Jobs:
1. Pull out the passage of the hash map deletion thread between "del_collisions += 1" and "keys_range = range(1000)", inclusive, copying it word for word.
2. Extend the forum thread about deleting keys from a hash map, picking up right after its final line.

Begin Quoted text

I will share for you my “delete” method, following the same procedure as the getter and setter with open addressing:

  def delete(self, key):
    array_index = self.compressor(self.hash(key))
    possible_pair = self.array[array_index]
    
    if possible_pair == None:
      return print("\"{0}\" is not in this hash map".format(key))
    
    if possible_pair[0] == key:
      print("value for this key before deletion:\n {0}".format(possible_pair[1]))
      self.array[array_index] = None
      return
    
    del_collisions = 1
    while possible_pair[0] != key:
      new_array_index = self.compressor(self.hash(key, del_collisions))
      possible_pair = self.array[new_array_index]
      
      if possible_pair == None:
        return print("\"{0}\" is not in this hash map".format(key))
      
      if possible_pair[0] == key:
        print("value for this key before deletion:\n {0}".format(possible_pair[1]))
        self.array[new_array_index] = None
        return
      
      del_collisions += 1
    
    return

I was thinking about calling retrieve then assigning None to the array index, but this implies modifying retrieve and assign methods.

5 Likes

Agree.
We can test the given solution:

keys_range = range(1000)

End Quoted text
Begin Available data

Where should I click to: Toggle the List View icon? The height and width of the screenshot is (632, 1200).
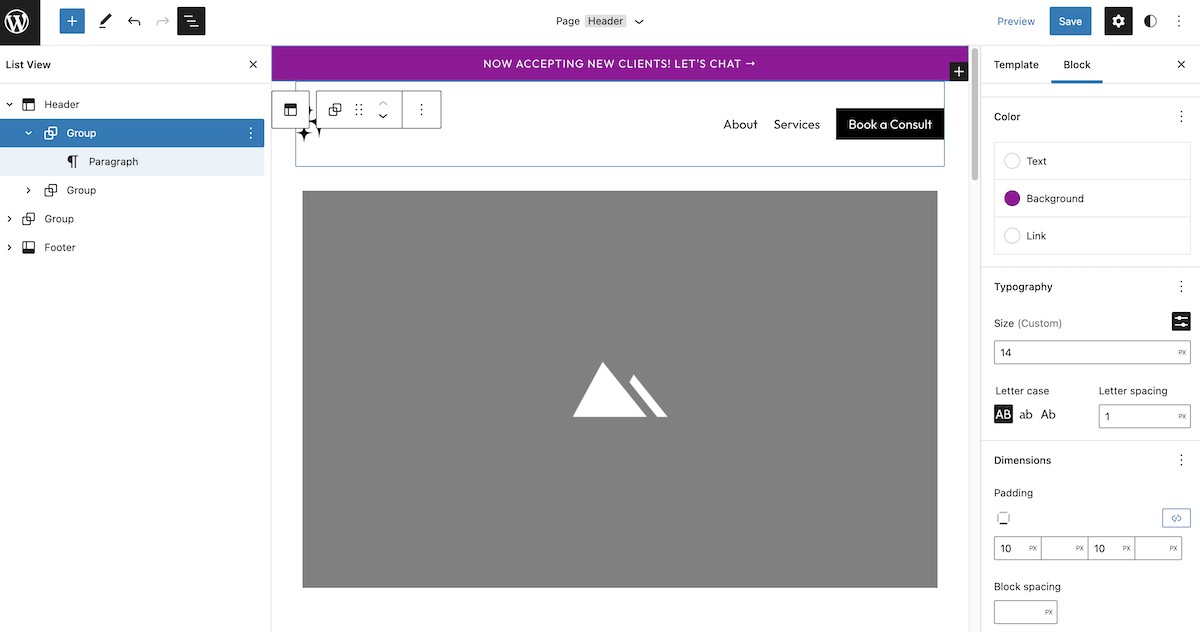pyautogui.click(x=191, y=21)
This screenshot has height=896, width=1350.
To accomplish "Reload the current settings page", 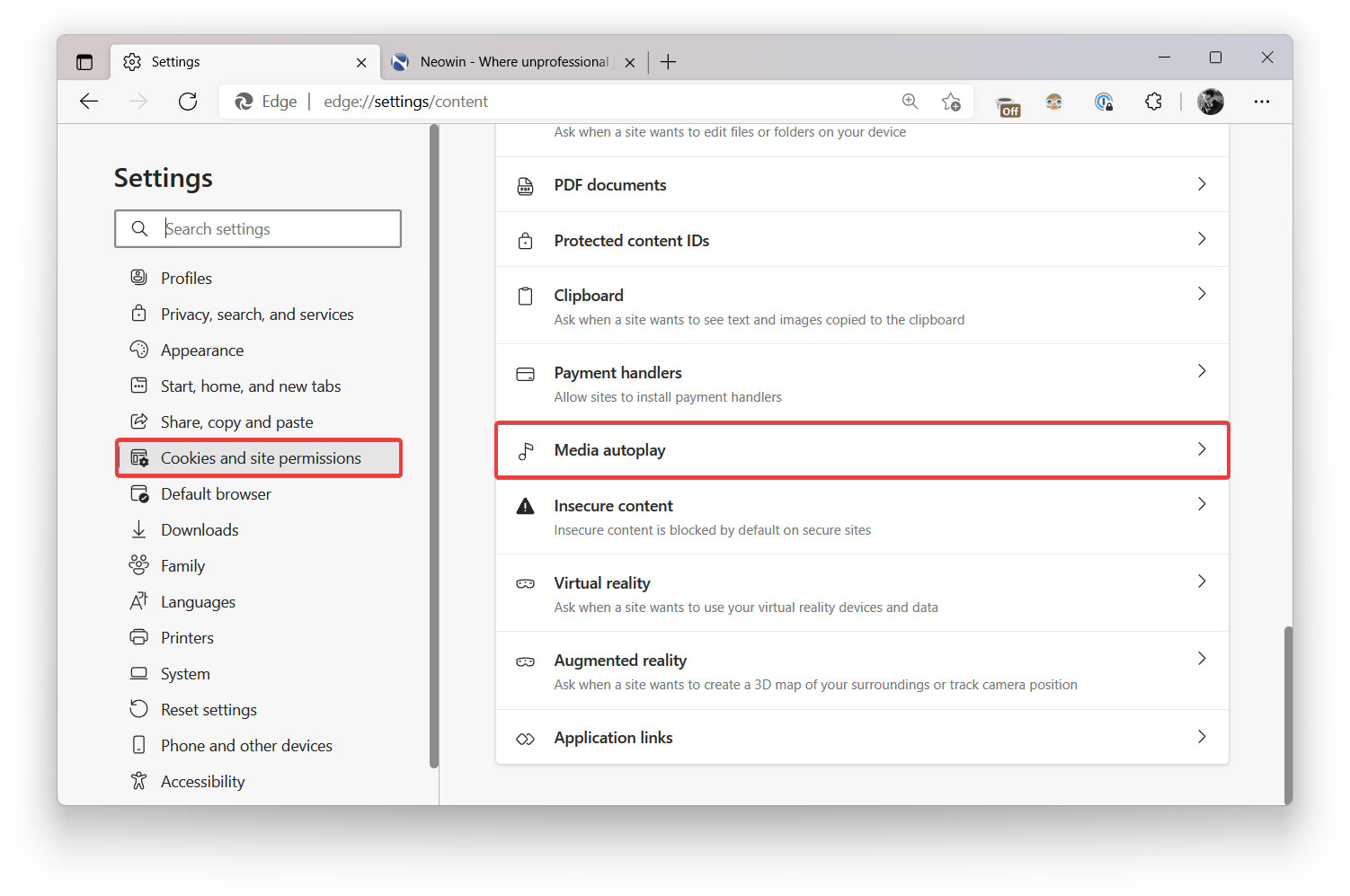I will (187, 102).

End Available data

Answers for this exercise:
1.
del_collisions += 1
    
    return

I was thinking about calling retrieve then assigning None to the array index, but this implies modifying retrieve and assign methods.

5 Likes

Agree.
We can test the given solution:

keys_range = range(1000)

2.
keys = []
for x in keys_range:
  keys.append(str(x))

values = range(5000, 6000)
for x, y in zip(keys, values):
  hash_map.assign(x, y)
print(hash_map.retrieve('99'))

Will get this error:
UnboundLocalError: local variable 'number_collisions' referenced before assignment

Change number_collisions+=1 to retrieval_collisions+=1 solves the issue.

what is the main things i need to think about when i try to build a function that delete from hash map?
like lets say i had colision once? , and the first item i deleted was the one before the colision, and now i want to delete the one after the colision?
is it mean that to delete i need to search items one by one? and i cant use the adressing system?
and i guess i need to change the retrieve function either?

class HashMap:

  def __init__(self, array_size):

    self.array_size = array_size

    self.array = [None for item in range(array_size)]

  def hash(self, key, count_collisions=0):

    return sum(key.encode()) + count_collisions

  def compressor(self, hash_code):

    return hash_code % self.array_size

  def assign(self, key, value, number_collisions = 0):

    current_array_value = self.array[self.compressor(self.hash(key, number_collisions))]

    if current_array_value is None:

      self.array[array_index] = [key, value]

      return

    if current_array_value[0] == key:

      self.array[array_index] = [key, value]

      return

    number_collisions += 1

    self.assign(self, key, value, number_collisions)

    return

  def retrieve(self, key, retrieval_collisions = 0):

    array_index = self.compressor(self.hash(key, retrieval_collisions))

    possible_return_value = self.array[array_index]

    if possible_return_value is None:

        return None

    if possible_return_value[0] == key:

        return possible_return_value[1]

    retrieval_collisions += 1

    return self.reretrieve(key, retrieval_collisions)

hash_map = HashMap(15)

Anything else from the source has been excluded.